If you’ve ever visited Key West, Florida you’ve noticed that feral chickens roam the streets. Nicknamed gypsy chickens they are descendants of domestic jungle fowl brought to the islands in the 1800s and 1950s for meat and cockfighting. Some of their ancestors escaped captivity but many were released when cockfighting was outlawed in the 1970s. They are doing so well that their population periodically explodes.
Life is pretty easy for a gypsy chicken. They have few predators and even those who are trapped and transported to the mainland during population explosions become free range chickens at safe participating farms.
However, one thing goes wrong for them. When people feed them disease spreads easily through their population and many chickens die.
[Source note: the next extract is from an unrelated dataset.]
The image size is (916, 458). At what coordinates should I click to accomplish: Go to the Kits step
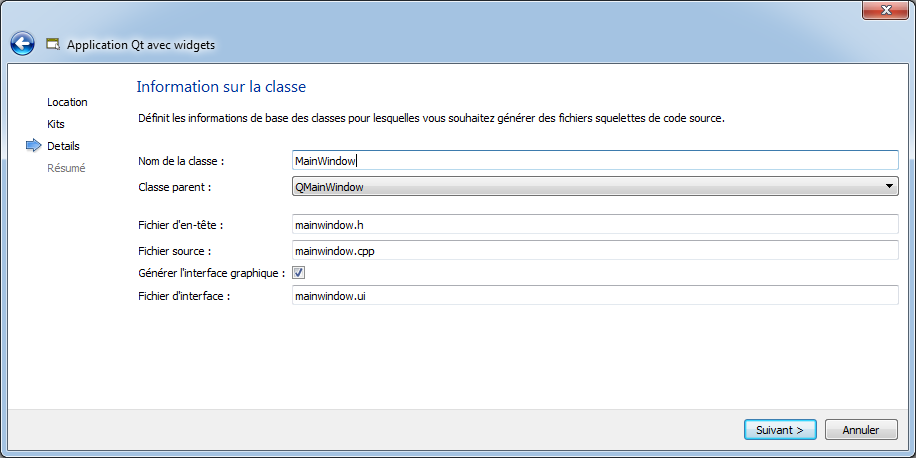(x=56, y=124)
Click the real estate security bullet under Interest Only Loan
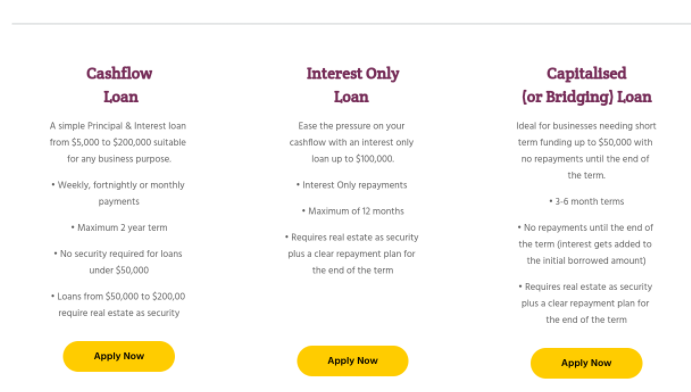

That’s what’s happening this fall as described by Key West Animal Rescue:
While it’s common for the wild chickens to get sick this time of year due to natural occurring bacteria in the soil, the City of Key West posted, “there is a larger than usual outbreak of botulism killing the birds, and feeding them can be lethal.”— Key West Animal Rescue Site, Sick Feral Chickens, 28 Sept 2020
Key West Chicken Rescue tries to save them.
The calls continue to come in about chickens found lying on the ground that are too weak to stand with their eyes closed. The rescue is hard at work saving as many sick birds as possible.— Key West Animal Rescue Site, Sick Feral Chickens, 28 Sept 2020
Meanwhile the City of Key West has put out a plea to stop feeding the chickens.
Officials at the Key West Wildlife Center are asking residents to refrain from feeding chickens, noting that there is a…Posted by City of Key West — Government on Monday, September 28, 2020
As with many well intentioned things feeding the chickens ends badly for the birds. They get poor nutrition, disease spreads in the flock, they start fighting, and they lose their normal nomadic ways. It’s all described on this local poster.
Please don’t feed the gypsy chickens.